* EXERCISE
Pull every line with the word "computer" out of the entries below.

* RAW DATA
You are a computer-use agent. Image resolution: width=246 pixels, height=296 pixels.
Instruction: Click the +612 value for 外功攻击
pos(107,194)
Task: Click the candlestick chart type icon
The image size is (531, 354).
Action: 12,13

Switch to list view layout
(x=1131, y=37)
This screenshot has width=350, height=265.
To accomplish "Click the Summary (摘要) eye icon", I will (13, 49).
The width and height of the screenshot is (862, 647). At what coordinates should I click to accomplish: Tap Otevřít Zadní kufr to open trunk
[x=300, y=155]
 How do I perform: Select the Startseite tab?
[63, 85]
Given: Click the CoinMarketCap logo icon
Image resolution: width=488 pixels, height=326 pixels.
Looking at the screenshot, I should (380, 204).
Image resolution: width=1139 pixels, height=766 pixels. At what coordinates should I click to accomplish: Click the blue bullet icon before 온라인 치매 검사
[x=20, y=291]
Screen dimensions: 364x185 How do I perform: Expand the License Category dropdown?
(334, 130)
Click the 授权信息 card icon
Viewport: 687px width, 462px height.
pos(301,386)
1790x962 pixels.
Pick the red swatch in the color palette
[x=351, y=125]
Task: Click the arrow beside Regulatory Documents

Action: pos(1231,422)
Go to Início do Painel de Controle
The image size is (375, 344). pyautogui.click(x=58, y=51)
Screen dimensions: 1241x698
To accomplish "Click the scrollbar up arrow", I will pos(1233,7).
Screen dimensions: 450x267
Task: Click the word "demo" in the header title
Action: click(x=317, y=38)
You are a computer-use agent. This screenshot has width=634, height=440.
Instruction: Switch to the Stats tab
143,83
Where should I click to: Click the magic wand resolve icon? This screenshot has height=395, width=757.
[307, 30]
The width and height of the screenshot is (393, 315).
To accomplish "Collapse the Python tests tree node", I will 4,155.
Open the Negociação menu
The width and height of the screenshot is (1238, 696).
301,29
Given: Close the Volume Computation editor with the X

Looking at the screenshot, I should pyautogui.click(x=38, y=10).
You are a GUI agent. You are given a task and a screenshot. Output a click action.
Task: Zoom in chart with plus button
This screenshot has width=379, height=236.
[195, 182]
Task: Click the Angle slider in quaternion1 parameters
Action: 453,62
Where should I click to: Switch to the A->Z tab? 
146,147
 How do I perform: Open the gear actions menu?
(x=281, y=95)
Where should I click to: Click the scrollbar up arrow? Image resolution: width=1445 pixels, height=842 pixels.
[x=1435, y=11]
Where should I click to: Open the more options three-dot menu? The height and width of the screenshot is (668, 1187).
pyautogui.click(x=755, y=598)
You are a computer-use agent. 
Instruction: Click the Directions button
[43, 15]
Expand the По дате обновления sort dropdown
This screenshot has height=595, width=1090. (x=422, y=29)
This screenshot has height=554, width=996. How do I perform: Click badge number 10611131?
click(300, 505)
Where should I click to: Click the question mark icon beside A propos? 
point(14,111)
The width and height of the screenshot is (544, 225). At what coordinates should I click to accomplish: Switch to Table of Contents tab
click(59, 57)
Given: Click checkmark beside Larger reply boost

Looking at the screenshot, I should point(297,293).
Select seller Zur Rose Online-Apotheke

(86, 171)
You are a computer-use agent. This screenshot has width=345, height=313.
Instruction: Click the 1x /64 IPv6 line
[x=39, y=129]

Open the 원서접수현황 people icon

* EXERCISE ANSWER
You are a computer-use agent. Image resolution: width=246 pixels, height=296 pixels.
You are a computer-use agent. This screenshot has width=634, height=440.
You are a computer-use agent. 
You are a computer-use agent. This screenshot has width=345, height=313.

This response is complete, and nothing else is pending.